**INSTRUCTIONS FOR THE TASK**:
Would you write out every entry exactly, but without the pictures?

**PROVIDED ENTRIES**:
------------------------
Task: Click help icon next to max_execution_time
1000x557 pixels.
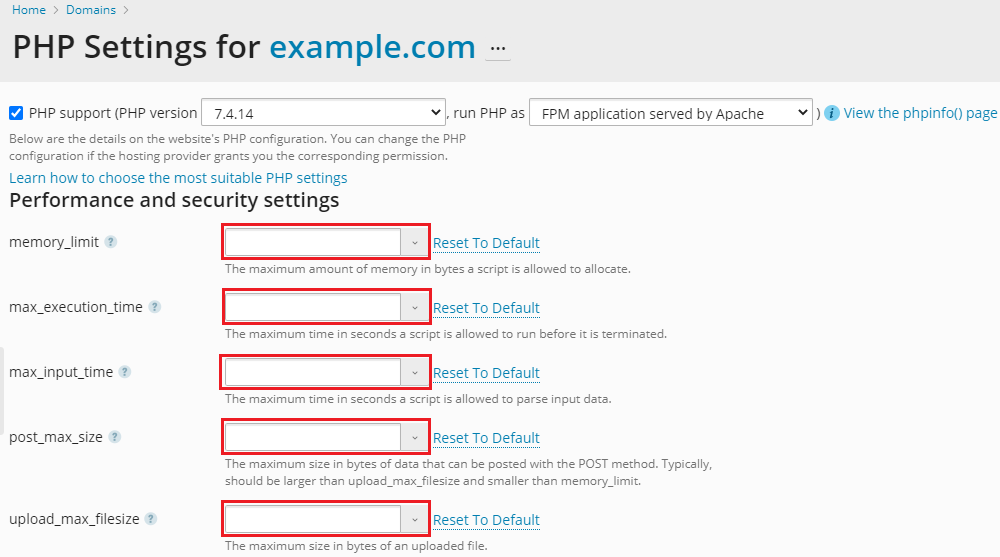Action: (x=155, y=307)
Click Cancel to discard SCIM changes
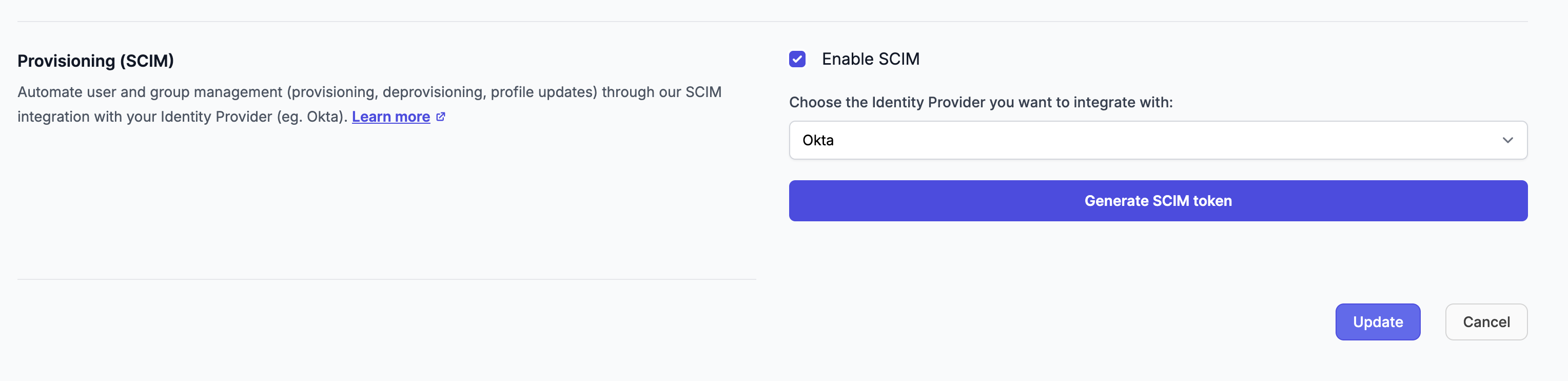 tap(1486, 322)
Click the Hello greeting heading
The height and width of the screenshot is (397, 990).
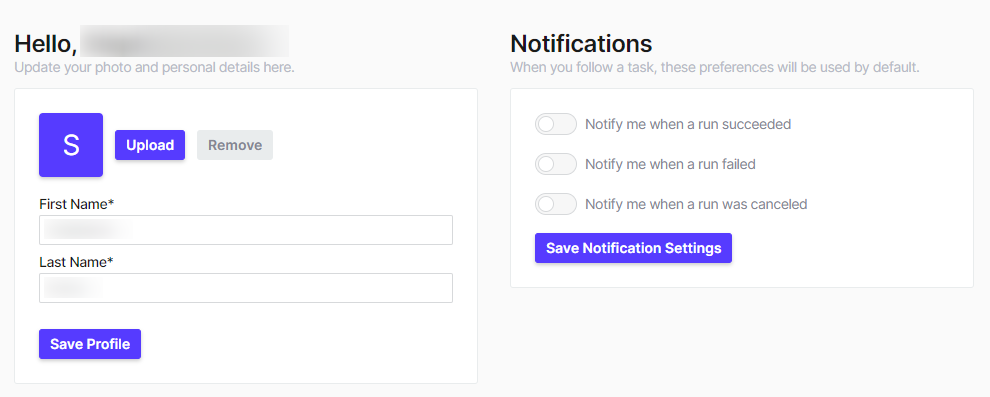(x=152, y=44)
------------------------
**ANSWER TO THE PROBLEM**:
Task: Click help icon next to max_execution_time
1000x557 pixels.
Action: (x=155, y=307)
Click Cancel to discard SCIM changes
 tap(1486, 322)
Click the Hello greeting heading
The height and width of the screenshot is (397, 990).
(x=152, y=44)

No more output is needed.